§ **Exercise instructions**
Return the following from the records below: each line, word for word, starting with the line that contains "TrustPilot Reviews (38, 2159)" and going on through the line that contains "Add to cart (114, 391)", with nothing outside that range.

§ **Available records**
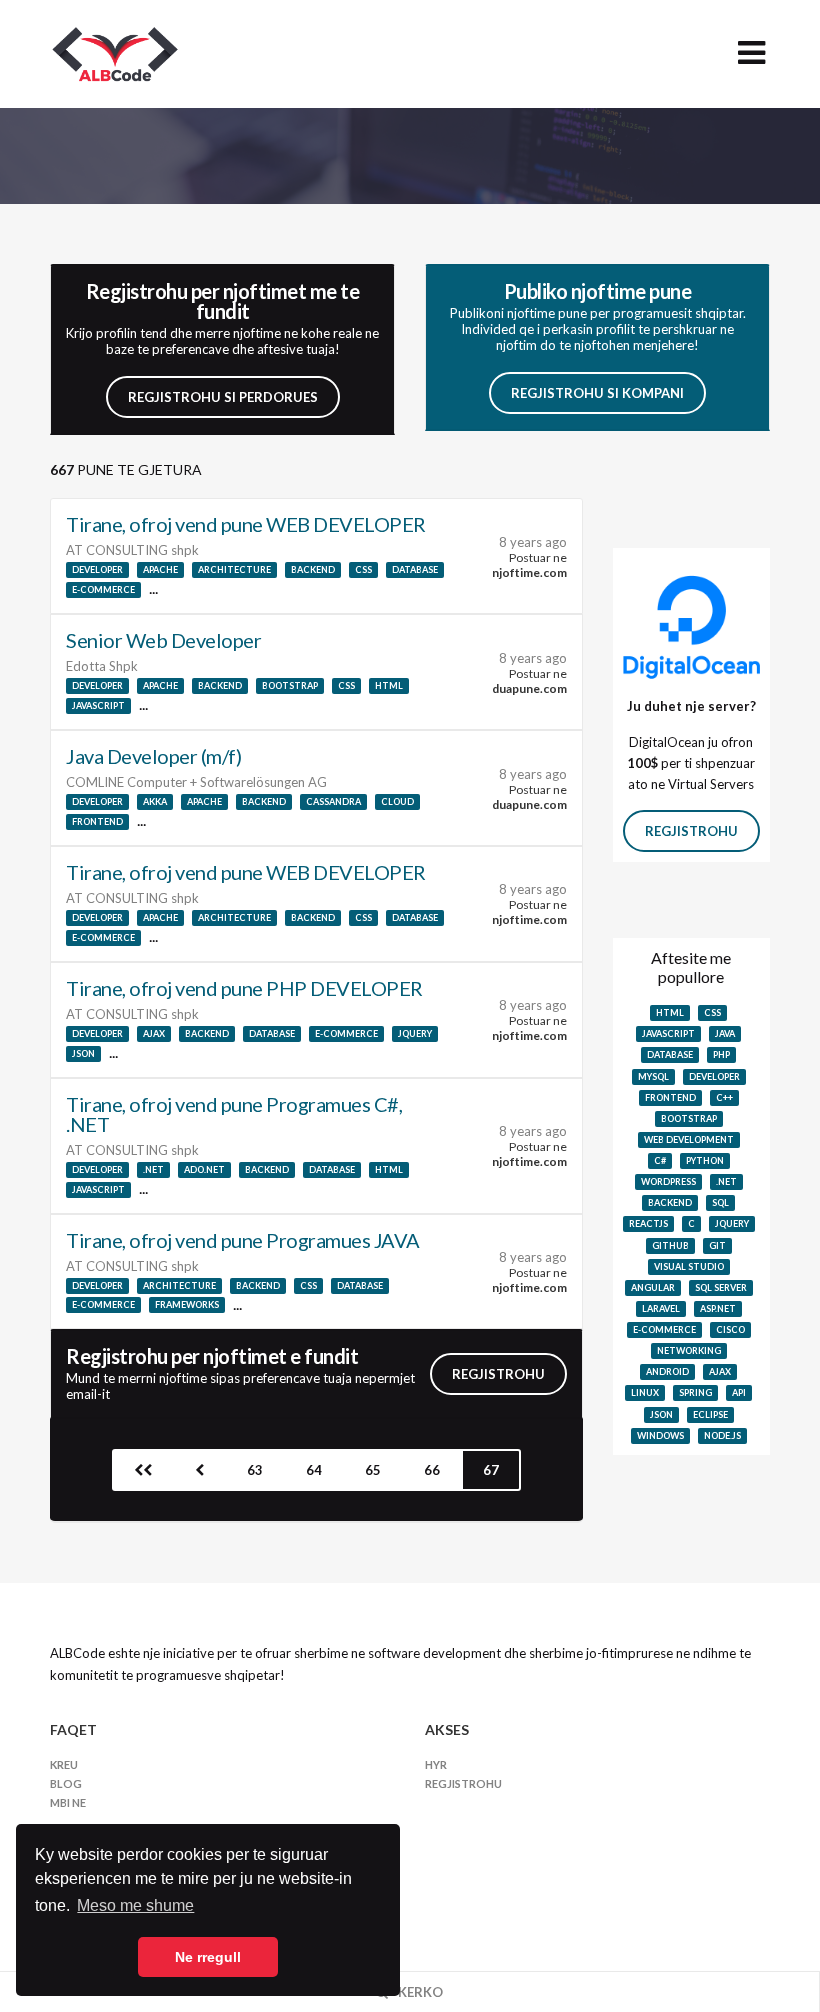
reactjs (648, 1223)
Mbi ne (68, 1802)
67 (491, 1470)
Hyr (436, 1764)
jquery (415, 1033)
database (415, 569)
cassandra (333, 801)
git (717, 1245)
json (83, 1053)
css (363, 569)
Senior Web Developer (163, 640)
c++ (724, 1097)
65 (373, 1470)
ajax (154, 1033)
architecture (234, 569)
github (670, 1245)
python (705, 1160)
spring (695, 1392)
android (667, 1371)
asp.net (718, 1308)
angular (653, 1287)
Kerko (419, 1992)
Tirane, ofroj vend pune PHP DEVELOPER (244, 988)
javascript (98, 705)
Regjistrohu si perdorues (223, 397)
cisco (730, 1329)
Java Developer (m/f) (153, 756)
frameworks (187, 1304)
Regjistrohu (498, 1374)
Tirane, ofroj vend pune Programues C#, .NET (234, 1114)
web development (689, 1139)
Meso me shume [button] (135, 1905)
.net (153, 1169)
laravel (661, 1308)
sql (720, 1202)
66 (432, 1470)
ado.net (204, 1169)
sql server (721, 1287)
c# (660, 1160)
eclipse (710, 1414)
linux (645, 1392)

...

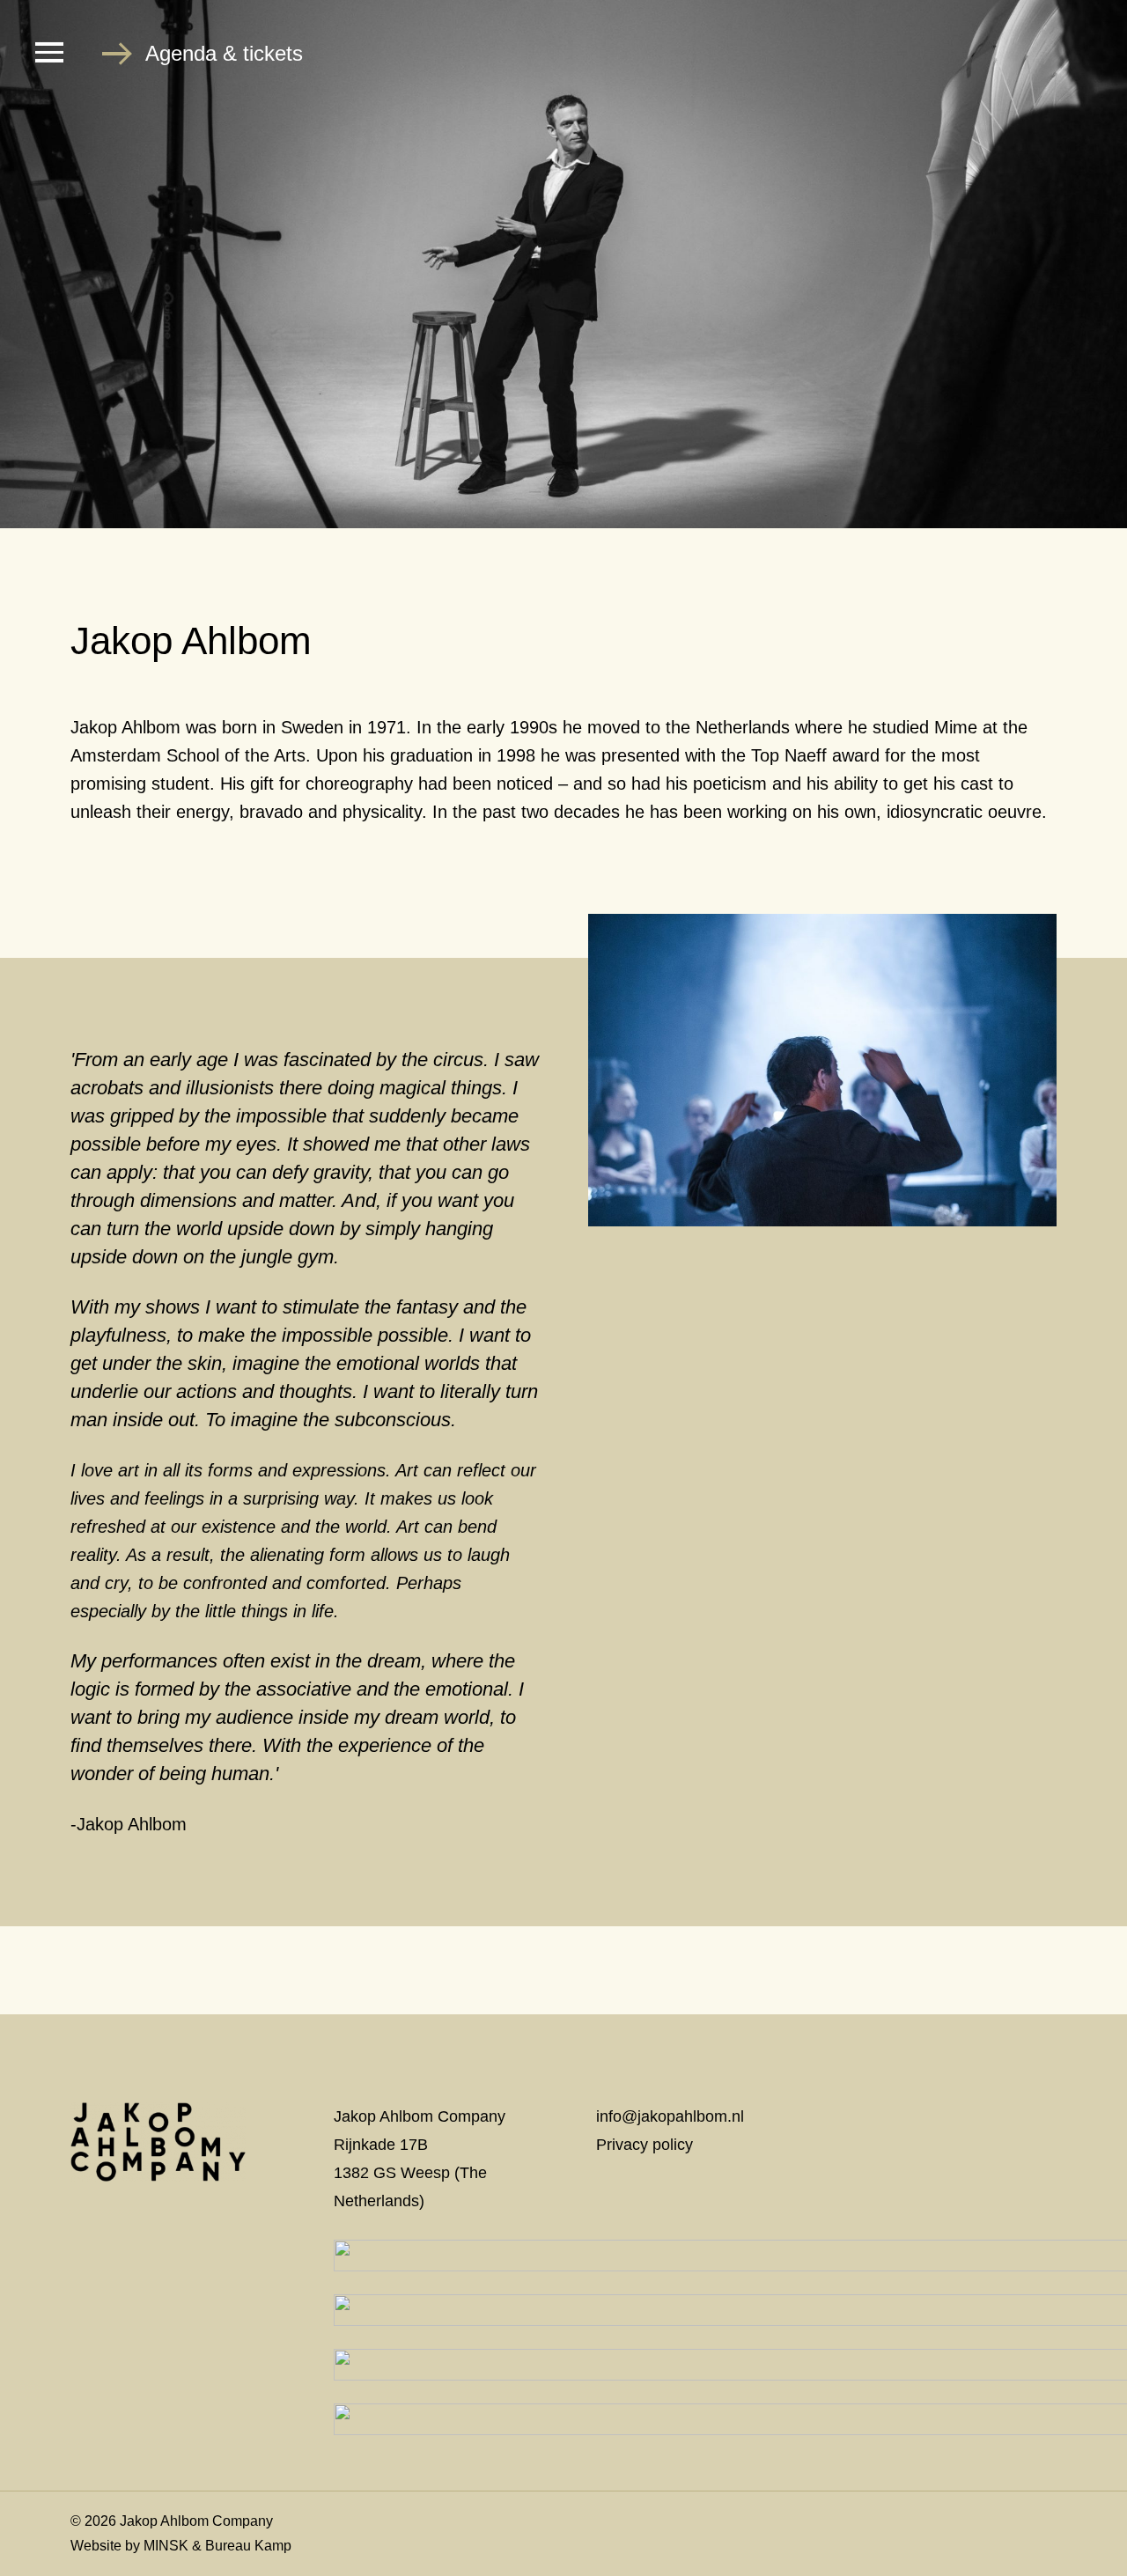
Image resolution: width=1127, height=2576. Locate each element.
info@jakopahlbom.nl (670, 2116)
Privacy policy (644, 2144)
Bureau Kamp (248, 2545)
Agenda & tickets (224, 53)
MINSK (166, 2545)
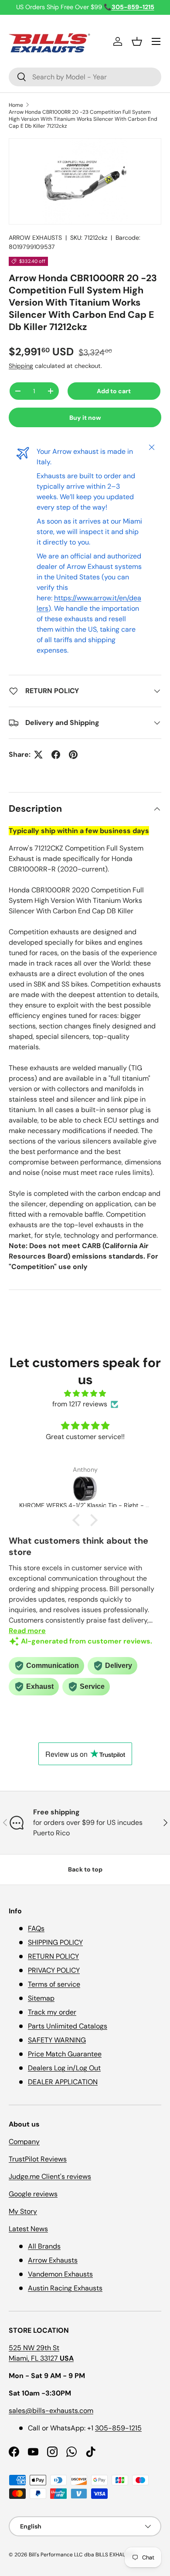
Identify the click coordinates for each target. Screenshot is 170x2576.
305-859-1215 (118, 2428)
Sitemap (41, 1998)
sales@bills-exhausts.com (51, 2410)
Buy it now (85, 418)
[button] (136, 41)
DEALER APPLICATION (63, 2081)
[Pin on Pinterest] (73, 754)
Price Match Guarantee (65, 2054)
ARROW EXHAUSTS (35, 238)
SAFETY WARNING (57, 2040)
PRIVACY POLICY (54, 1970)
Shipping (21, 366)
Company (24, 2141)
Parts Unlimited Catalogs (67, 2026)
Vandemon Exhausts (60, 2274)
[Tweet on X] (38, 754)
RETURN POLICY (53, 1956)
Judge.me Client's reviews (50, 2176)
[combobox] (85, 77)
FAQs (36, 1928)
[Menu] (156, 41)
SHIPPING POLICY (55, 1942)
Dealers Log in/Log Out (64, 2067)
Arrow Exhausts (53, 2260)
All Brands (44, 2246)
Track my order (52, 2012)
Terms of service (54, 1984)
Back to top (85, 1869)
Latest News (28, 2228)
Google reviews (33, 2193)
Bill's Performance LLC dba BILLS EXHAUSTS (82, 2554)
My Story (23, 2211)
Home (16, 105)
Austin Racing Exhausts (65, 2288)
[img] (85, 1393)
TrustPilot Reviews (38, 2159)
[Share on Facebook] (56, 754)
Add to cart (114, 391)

§ **Answer to the exercise**
TrustPilot Reviews (38, 2159)
[Share on Facebook] (56, 754)
Add to cart (114, 391)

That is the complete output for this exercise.